Мучаясь и сомневаясь, я приобрел в конце концов довольно пестрый набор вещей. Очень аккуратненькое, овальное зеркальце в оправе из голубой пластмассы с ручкой. На оборотной стороне зеркальца был выдавлен несущийся по волнам парусник. Форма его косых парусов отвечала моим представлениям об остро современном в искусстве. Ярко-красную губную помаду в золотом футлярчике я выбрал за то, что она казалась мне маленьким техническим чудом, помадный стерженек выдвигался из пенала не нажатием ногтя, а плавно вывинчиваясь. Духи «Золотая осень» я выбрал за новый запах, в котором и правда чувствовалось что-то щемяще грустное, осеннее. Все это предназначалось лично маме, явно не мне. Четвертым предметом был большой белый фарфоровый слон. Чем он был хорош, так это тем, что он был не вообще слон, а очень конкретный слон. Видно, тот кто его делал, отлично знал всю анатомию слонов – где у них что находится – всякие складки, мышцы.

Этот-то очень конкретный слон только одним бивнем назначался маме – я решил, что его местом будет мамин подзеркальник, а назначением второго бивня было радовать всех нас. Он должен был стать первой необязательной вещью нашего до сих пор спартанского дома. Им я наступал, и надеялся со временем вытеснить их всех, на всякие такие мамины салфеточки, кружав-чики и вышитые подушечки. Они мне казались ужасно провинциальными. Ручные мамины поделки или ручное папино шитье – все это представлялось чем-то ужасно отсталым, чье время истекло.
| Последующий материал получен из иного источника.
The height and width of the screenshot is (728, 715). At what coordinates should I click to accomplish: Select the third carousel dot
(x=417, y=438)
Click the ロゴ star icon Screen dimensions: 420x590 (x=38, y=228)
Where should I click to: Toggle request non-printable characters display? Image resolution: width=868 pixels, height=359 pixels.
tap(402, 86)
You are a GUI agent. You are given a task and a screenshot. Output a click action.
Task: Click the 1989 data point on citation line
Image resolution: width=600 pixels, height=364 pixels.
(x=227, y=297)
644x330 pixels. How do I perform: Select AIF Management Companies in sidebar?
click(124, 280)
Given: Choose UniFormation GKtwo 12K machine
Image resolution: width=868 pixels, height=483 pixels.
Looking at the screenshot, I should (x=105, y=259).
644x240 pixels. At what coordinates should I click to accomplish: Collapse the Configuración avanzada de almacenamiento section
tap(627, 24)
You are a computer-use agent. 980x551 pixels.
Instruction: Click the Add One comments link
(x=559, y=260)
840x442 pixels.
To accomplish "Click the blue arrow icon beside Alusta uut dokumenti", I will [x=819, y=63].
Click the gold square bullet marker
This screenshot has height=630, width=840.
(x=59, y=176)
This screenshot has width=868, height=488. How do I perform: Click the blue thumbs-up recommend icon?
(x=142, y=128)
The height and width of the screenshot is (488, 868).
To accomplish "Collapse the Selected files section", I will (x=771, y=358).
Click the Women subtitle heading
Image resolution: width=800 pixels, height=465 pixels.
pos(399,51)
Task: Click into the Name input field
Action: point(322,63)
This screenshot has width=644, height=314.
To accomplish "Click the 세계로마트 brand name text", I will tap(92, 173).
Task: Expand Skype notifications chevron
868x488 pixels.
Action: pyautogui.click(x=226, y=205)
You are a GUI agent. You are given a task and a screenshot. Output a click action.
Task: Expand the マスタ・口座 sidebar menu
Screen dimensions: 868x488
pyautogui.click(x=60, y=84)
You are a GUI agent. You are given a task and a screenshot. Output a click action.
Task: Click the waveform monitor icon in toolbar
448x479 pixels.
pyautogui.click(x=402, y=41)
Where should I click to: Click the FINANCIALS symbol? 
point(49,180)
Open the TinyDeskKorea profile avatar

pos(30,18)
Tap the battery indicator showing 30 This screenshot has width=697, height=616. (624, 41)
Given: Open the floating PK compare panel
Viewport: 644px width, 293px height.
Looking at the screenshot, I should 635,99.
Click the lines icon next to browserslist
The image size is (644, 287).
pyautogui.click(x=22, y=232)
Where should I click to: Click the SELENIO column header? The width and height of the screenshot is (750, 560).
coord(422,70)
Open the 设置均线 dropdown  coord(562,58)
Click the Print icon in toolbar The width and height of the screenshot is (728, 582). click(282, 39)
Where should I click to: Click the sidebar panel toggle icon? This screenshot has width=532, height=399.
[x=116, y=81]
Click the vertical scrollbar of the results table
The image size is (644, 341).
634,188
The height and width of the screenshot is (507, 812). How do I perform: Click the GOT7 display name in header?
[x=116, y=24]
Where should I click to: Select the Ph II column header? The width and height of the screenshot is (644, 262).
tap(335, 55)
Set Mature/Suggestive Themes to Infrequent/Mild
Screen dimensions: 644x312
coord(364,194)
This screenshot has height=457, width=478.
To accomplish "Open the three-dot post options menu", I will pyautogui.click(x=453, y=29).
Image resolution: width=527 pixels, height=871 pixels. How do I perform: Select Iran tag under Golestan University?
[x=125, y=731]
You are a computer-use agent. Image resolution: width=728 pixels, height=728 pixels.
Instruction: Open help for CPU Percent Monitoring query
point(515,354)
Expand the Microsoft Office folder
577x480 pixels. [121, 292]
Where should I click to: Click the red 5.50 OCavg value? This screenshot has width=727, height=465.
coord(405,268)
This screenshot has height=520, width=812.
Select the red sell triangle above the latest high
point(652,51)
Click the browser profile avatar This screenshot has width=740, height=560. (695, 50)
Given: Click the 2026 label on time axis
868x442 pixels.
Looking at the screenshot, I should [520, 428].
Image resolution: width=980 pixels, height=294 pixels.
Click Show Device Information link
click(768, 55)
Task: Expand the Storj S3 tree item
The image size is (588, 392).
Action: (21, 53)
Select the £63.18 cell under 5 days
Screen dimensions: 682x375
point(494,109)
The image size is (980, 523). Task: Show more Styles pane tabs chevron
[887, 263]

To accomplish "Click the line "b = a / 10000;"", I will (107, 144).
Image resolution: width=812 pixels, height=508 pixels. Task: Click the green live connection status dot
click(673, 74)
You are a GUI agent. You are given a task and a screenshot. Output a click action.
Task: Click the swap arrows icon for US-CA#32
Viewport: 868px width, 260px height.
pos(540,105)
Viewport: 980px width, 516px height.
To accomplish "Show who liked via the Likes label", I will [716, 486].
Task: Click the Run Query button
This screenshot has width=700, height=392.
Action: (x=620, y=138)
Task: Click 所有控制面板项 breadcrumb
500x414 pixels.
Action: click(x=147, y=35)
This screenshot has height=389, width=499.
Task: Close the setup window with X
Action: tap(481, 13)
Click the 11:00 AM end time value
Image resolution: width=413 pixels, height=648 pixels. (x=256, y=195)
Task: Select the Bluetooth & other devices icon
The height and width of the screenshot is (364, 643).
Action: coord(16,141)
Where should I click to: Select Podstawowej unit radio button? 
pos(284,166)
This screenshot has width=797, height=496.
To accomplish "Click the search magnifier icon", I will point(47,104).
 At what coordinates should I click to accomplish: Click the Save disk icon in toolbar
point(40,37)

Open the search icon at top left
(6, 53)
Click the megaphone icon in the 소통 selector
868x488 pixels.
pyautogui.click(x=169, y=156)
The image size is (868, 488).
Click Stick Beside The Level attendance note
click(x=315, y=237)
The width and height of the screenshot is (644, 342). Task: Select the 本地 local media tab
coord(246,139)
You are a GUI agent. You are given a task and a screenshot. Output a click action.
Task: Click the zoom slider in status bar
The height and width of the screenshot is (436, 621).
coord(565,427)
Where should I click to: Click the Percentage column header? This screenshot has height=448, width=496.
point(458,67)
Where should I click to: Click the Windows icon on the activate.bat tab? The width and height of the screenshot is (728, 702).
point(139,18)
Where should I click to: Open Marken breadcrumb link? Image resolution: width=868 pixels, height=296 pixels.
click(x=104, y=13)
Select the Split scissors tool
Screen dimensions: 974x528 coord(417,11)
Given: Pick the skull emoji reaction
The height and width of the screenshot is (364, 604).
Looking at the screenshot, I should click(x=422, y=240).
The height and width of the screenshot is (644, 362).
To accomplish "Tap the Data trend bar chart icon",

Вернувшись домой из ГУМа вымотанным и пустым, я довольно скоро пришел в себя, потому что поймал волну наступающего праздника. Вдруг позвонил Аркашка и вызвал меня гулять:

– Тут к нам Эрик клеится, возьмем его? – спросил он.

Я задвоился: хоть третьегодник Эрик и не вызывал уважения, но он был много старше. Это льстило, и это перевесило.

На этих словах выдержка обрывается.